* _Task statement_
List each line of the data that holds the string "agent".

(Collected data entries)
--------
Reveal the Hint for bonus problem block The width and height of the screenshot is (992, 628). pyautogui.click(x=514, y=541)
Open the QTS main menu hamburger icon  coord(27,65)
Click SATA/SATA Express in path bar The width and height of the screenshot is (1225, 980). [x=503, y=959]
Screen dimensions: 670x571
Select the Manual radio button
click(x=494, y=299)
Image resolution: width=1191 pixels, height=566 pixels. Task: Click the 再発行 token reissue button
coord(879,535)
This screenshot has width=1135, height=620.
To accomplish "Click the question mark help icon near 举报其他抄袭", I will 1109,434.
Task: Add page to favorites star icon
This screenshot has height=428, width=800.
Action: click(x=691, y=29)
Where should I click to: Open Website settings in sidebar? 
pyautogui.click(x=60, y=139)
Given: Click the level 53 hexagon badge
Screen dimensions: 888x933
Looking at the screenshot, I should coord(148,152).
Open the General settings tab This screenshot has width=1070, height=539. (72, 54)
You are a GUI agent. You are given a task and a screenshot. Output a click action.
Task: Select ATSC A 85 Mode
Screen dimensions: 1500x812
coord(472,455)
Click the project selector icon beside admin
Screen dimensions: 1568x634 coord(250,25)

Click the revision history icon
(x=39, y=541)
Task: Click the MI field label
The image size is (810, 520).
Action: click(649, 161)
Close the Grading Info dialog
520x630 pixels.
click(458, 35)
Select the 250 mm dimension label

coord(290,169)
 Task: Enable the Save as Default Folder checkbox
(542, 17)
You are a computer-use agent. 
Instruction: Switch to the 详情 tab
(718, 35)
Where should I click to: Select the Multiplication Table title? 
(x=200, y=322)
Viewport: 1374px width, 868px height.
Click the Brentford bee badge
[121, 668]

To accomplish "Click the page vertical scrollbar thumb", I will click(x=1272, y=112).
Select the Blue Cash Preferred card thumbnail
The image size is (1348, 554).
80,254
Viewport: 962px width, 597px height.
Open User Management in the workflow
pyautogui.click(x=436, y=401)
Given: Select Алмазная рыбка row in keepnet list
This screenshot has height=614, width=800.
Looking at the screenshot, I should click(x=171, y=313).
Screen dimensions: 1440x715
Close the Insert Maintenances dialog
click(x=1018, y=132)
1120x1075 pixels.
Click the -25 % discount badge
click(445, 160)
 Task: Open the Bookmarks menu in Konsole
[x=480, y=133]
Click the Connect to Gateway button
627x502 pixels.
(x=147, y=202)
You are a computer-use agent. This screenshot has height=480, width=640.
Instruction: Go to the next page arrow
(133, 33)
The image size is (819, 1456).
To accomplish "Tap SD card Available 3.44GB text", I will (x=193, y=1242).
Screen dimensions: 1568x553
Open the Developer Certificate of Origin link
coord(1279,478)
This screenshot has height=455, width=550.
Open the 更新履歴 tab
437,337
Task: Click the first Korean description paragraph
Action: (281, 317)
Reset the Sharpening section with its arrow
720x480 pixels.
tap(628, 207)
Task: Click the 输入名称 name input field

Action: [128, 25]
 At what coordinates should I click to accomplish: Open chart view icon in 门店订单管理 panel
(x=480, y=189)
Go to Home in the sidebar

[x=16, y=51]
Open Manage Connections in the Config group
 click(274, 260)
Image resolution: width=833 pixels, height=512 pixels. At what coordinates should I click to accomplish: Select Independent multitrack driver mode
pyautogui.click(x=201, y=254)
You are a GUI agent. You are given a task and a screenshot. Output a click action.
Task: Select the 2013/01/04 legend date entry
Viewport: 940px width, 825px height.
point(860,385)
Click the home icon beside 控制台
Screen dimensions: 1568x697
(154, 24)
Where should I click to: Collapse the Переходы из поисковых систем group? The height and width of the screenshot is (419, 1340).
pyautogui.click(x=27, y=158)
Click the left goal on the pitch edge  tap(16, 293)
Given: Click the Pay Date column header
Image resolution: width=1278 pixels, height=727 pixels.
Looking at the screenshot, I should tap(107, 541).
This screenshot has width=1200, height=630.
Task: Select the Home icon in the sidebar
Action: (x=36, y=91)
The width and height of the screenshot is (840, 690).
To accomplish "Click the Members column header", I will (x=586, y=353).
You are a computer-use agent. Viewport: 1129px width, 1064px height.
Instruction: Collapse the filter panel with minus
--------
* _Output for this task_
You are a GUI agent. You are given a task and a screenshot. Output a click action.
You are a computer-use agent. 
You are a computer-use agent. This screenshot has height=480, width=640.
You are a GUI agent. You are given a task and a screenshot. Output a click action.
You are a computer-use agent. Viewport: 1129px width, 1064px height.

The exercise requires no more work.